Pêssego — Os romanos costumavam usar o vocábulo malum (“maçã”) também como um sinônimo genérico para fruto. Assim, o marmelo era o malum cydonium (“fruto de Cidônia”, uma cidade de Creta), a romã era o malum granatum (“fruto com grãos”), a laranja era o malum aurantium (“fruto dourado”). O pêssego era chamado de malum persicum (“fruto da Pérsia”), porque os romanos pensavam que ele tivesse sido trazido de lá pelos soldados de Alexandre Magno. O adjetivo persicum tornou-se pessicum, pessica e mais tarde pesca, produzindo pêssego no português, pêche no francês, peach no inglês e pesca no italiano.
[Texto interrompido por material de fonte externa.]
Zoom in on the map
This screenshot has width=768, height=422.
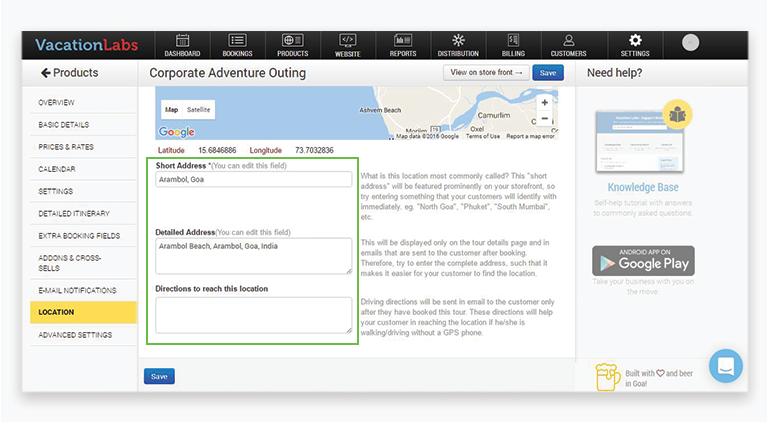click(544, 102)
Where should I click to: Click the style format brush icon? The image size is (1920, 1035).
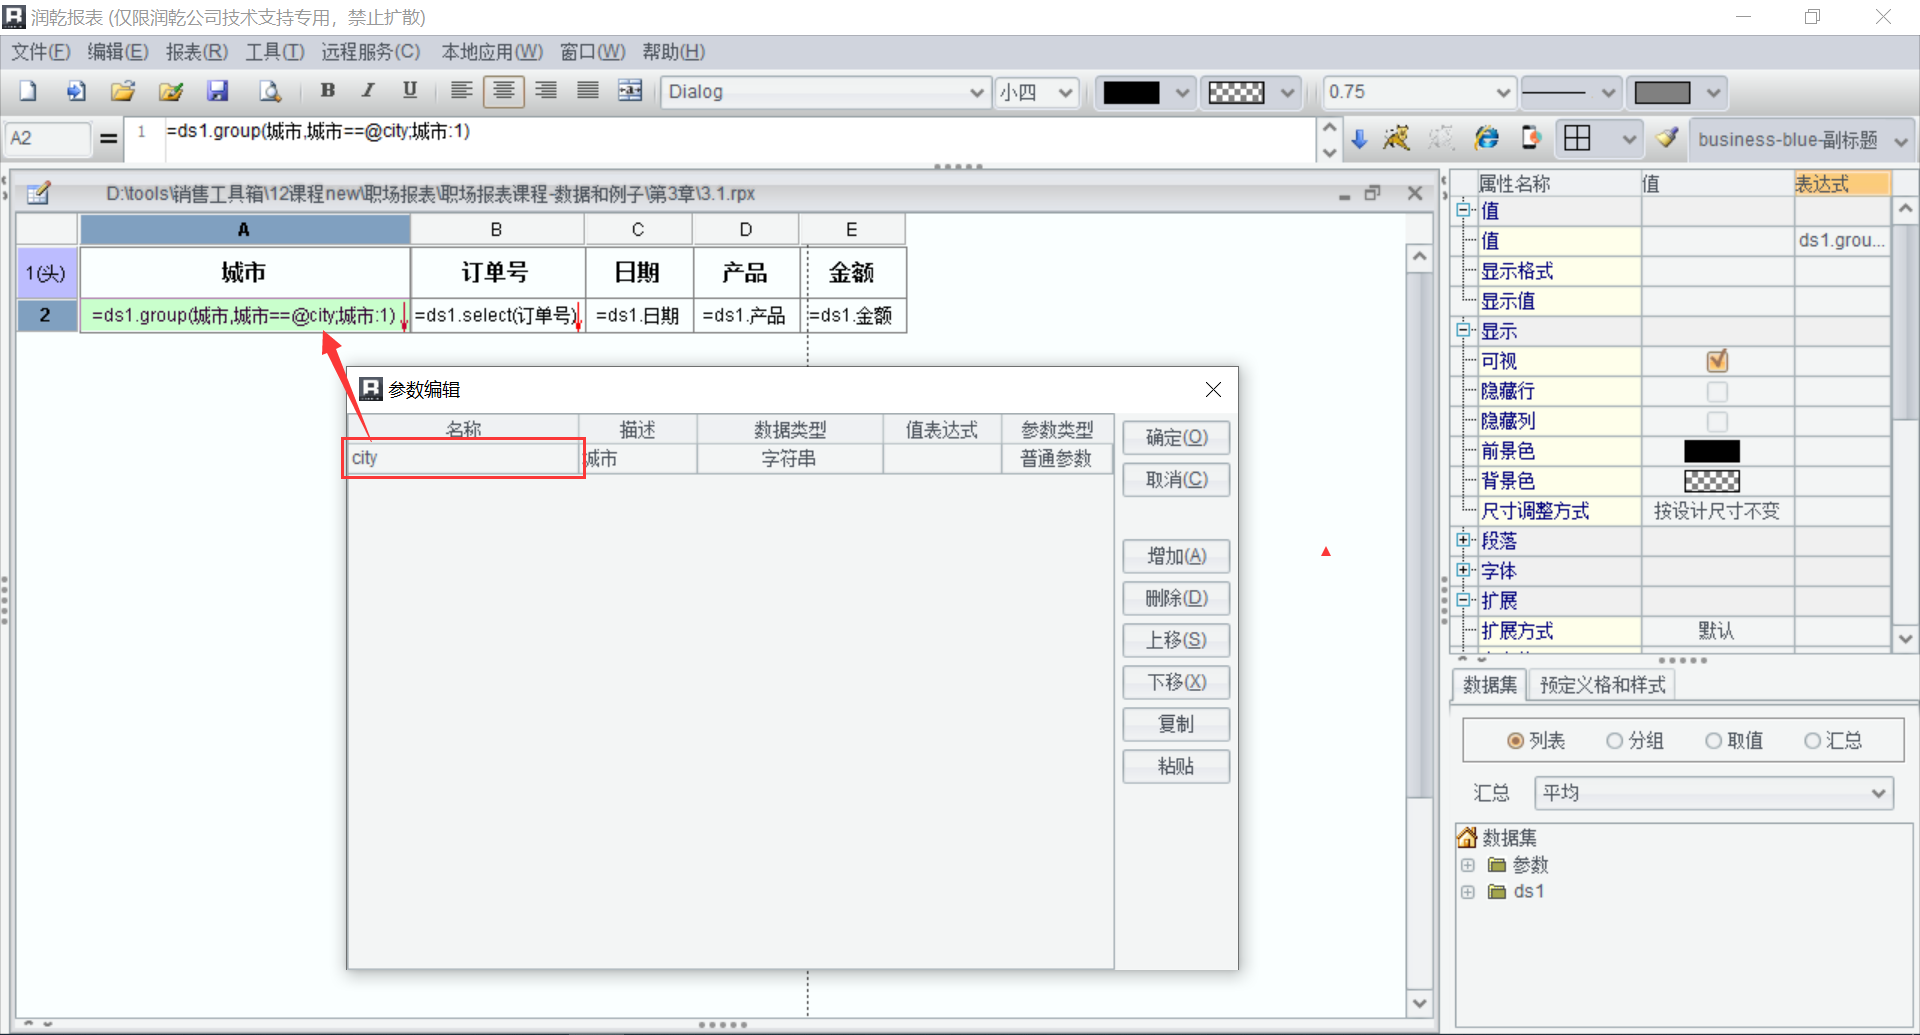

Portanto, é, embora não pareça, irmão de persa e persiana.
fígado — Os franceses, gulosos incorrigíveis, submetem a um cruel regime de superalimentação os gansos que utilizam no preparo do famoso patê de foie gras (literalmente, “fígado gordo”). Muito antes deles, no entanto, os romanos mais refinados já costumavam engordar os gansos com figos em passa, obtendo assim a requintada iguaria que chamavam de jecur ficatum (jecur é “fígado”; ficatum vem de ficus, “figo”; a tradução seria, portanto, algo assim como “fígado com figos”). Com o tempo, jecur foi abandonado e só restou ficatum, que produziu fígado no português, hígado no espanhol e fegato no italiano. Por isso, quando uma pessoa simples se queixa erroneamente de “dor no figo”, estamos diante de uma curiosa volta ao passado da palavra.